D’altra parte, “i perversi portano la corruzione sulla terra, Questi sono i perdenti!” (sura al Baqarah, v. 27).
Vediamo, intanto, il panorama delle milizie, abituate a cambiare casacca alla velocità della luce.
Haftar, come è ben noto è sostenuto, fin dal 2014, dall’Esercito Nazionale Libico.
Secondo gli ultimi dati, esso avrebbe a disposizione circa 25.000 uomini.
Dovrebbe essere, il LNA di Haftar, la sommatoria di buona parte delle forze fedeli a Gheddafi e di una maggioranza delle forze del Saiqa, ovvero le forze speciali (3500 elementi) che, su ordine del colonnello, stanarono gran parte dei jihadisti da Bengazi e dalle aree vicine.
Ma, evidentemente, non bastò.
Poi, nella falange di Haftar, ci sono anche i salafiti madkhaliti, molto vicini all’Arabia Saudita.
Nascono dalla tradizione stabilita dallo Shaik Rabi’i al Madkhali, un sapiente coranico saudita che era tollerato, con i suoi piccoli gruppi, anche dallo stesso Gheddafi, che aveva pensato, soprattutto attraverso suo figlio Saif Al-Islam, di sedurre una parte dei jihadisti per legarli al suo regime e, magari, utilizzarli in seguito.
Come fanno tutti i paesi arabi e islamici dell’OPEC, comunque. Ogni Islam nazionale ha il suo jihad di servizio.
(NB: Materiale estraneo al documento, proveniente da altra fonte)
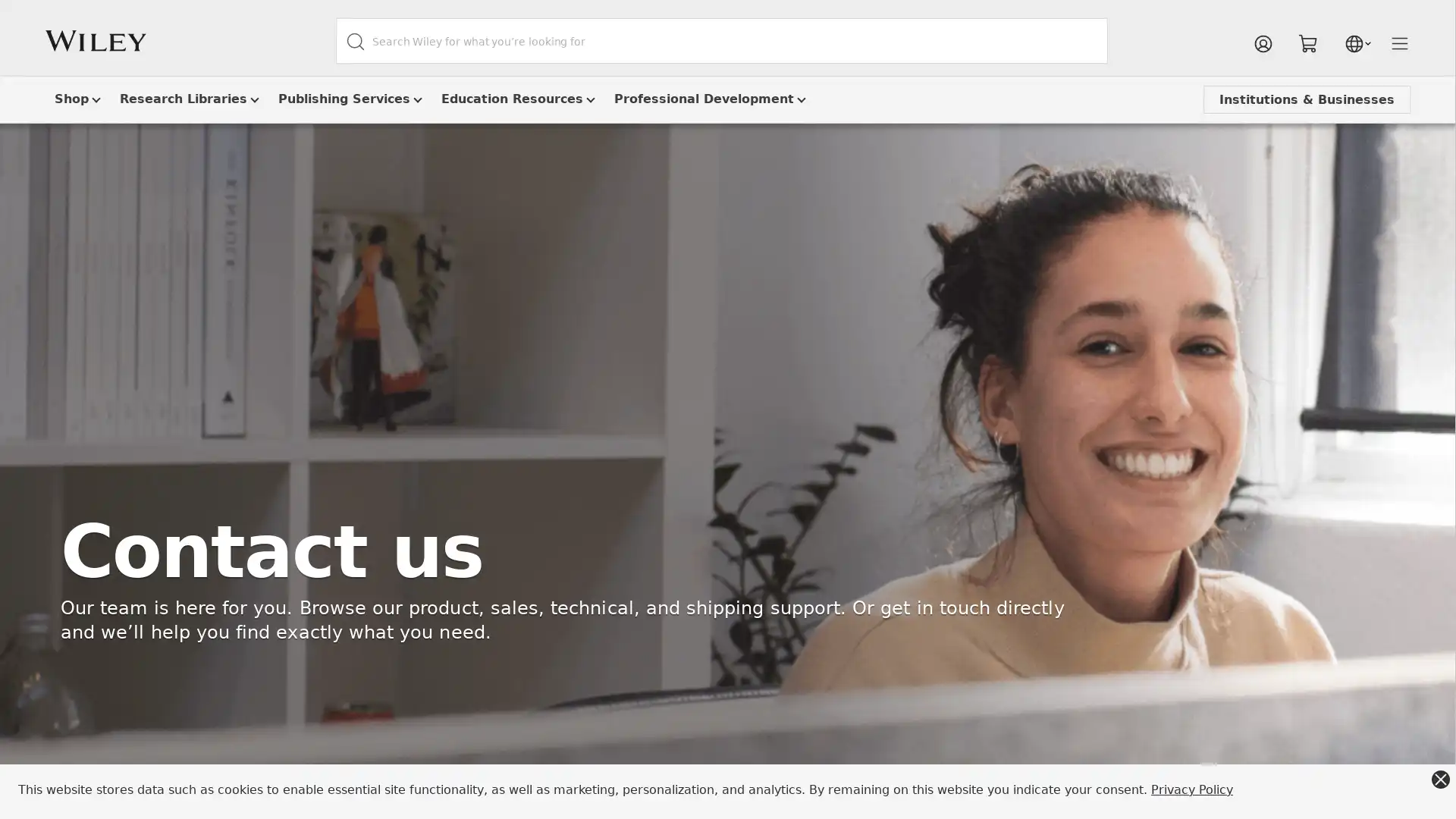  I want to click on Professional Development, so click(708, 99).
I Madkhali oggi, sostengono soprattutto Haftar, ma sono presenti anche nell’area tripolina e vengono percepiti dalla popolazione come “uomini puri” e capaci di sostegno ai poveri.
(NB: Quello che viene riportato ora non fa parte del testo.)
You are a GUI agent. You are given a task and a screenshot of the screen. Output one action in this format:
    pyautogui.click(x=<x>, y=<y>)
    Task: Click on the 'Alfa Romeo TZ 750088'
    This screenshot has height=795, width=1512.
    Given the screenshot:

Come in tutto il nuovo Medio Oriente della globalizzazione occidentale (fallita) e di quella jihadista (ancora in corso) chi sostiene i poveri, che sono sempre in maggior numero ogni giorno che passa, ha la chiave della rappresentanza politica.
Sono stati utili anche per l’Isis, i Madkhali, ma la loro fisionomia teologica e politica è del tutto particolare.
E sono presenti sia nel GNA di Al Serraj che nelle forze dell’LNA di Khalifa Haftar.
Tra le varie organizzazioni militari, ci sono anche le kabile ciadiane e sudanesi. Che ora lavorano soprattutto per Haftar.
Poi le guardie, ma sarebbe bene utilizzare altre terminologie, dei pozzi petroliferi.
Che spesso hanno una loro autonomia ma, oggi, servono anch’esse soprattutto Haftar.
Nel caso di Al Serraj, sono le FF.AA. del Governo di Accordo Nazionale di Tripoli che comandano davvero sul campo, mentre Al Serraj dipende, anche per la sua sicurezza personale, da forze che aspettano solo il momento per presentargli il conto.
E’ ovvio che scegliere tra un nemico aperto e un amico debole è cosa difficile, che non è certo nelle corde della UE, che non conosce i detti del Machiavelli, e qui ricordo un vecchio detto poco meditato anche se famosissimo: “sendo adunque uno principe necessitato saper usare bene la bestia, debbe di quelle pigliare la golpe e il lione, perché il lione non si difende bene da’ lacci, la golpe non si difende da’ lupi. Bisogna adunque essere golpe a’ conoscere i lacci, e lione a’ sbigottire ‘e lupi”.
Gli europei, già li vedo, rimarranno a litigare sulle spoglie del loro fallimento globale nel Maghreb, mentre gli Usa sono sempre più lontani e disinteressati; e tutte le minacce non militari gli verranno addosso, agli europei, senza poterle parare: la migrazione di massa, il petrolio sempre più difficile, l’impossibilità di afferire all’Africa Subsahariana.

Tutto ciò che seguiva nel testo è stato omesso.